Your goal = List every line in the items below that contains the string "Switch". Case counts.

Extracted entries =
───

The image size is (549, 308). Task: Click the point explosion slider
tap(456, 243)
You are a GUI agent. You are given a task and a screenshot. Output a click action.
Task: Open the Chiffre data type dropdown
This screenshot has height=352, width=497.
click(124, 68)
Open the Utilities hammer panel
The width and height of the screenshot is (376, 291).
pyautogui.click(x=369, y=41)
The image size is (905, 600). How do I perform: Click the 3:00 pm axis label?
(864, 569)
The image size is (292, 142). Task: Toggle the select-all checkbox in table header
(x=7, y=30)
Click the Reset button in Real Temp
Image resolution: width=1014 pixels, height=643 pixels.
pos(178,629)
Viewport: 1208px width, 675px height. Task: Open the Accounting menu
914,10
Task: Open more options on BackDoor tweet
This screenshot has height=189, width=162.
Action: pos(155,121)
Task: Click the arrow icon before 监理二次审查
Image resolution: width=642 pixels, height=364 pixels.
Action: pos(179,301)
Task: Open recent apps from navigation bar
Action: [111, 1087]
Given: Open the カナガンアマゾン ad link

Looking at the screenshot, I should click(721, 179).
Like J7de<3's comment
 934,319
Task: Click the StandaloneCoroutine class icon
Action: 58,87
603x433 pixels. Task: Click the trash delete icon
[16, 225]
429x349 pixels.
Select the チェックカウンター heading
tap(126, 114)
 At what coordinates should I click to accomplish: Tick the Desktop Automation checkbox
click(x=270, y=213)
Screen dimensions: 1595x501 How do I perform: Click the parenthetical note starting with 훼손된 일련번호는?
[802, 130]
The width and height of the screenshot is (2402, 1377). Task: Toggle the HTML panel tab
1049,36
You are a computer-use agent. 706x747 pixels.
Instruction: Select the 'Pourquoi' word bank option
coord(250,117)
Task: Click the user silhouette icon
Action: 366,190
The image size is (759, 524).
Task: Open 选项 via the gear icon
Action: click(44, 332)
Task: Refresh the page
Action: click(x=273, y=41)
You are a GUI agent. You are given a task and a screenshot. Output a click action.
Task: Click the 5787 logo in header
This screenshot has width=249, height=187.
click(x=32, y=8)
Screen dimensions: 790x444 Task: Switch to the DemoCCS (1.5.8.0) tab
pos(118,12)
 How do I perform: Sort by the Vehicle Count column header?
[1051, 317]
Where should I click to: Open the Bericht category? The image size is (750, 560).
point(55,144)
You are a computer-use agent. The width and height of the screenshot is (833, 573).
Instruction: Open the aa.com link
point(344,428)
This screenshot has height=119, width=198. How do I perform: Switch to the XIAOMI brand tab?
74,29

───

Task solution =
Screen dimensions: 790x444 Task: Switch to the DemoCCS (1.5.8.0) tab
This screenshot has height=119, width=198. How do I perform: Switch to the XIAOMI brand tab?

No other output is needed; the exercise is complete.